### Records supplied
<<<<

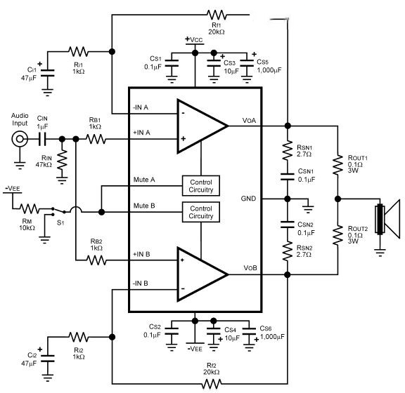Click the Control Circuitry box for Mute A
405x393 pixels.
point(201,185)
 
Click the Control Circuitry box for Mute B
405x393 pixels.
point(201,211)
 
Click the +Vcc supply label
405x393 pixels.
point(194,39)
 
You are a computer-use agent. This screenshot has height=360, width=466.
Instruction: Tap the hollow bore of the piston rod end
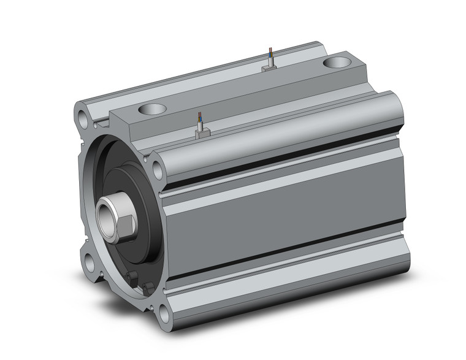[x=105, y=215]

>>>>
<<<<

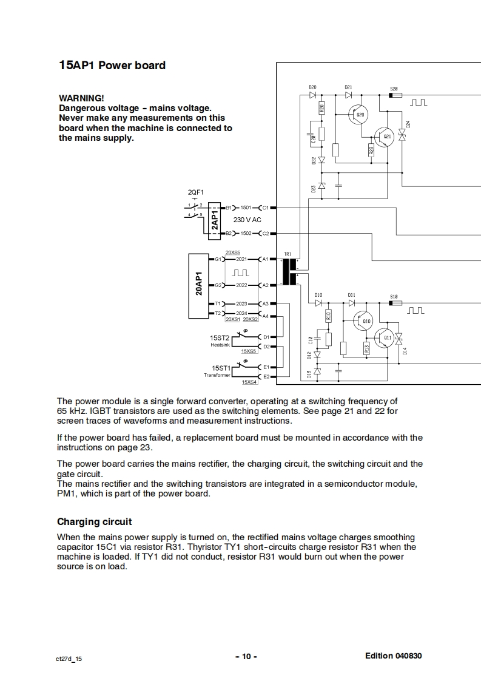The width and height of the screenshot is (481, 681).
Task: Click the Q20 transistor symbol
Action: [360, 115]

>>>>

List the lines as numbered items from the line with "You are a computer-use" up to and including the line with "[x=105, y=215]", leaving out blank lines and pictures.

### Answer below
1. You are a computer-use agent. This screenshot has height=360, width=466.
2. Instruction: Tap the hollow bore of the piston rod end
3. [x=105, y=215]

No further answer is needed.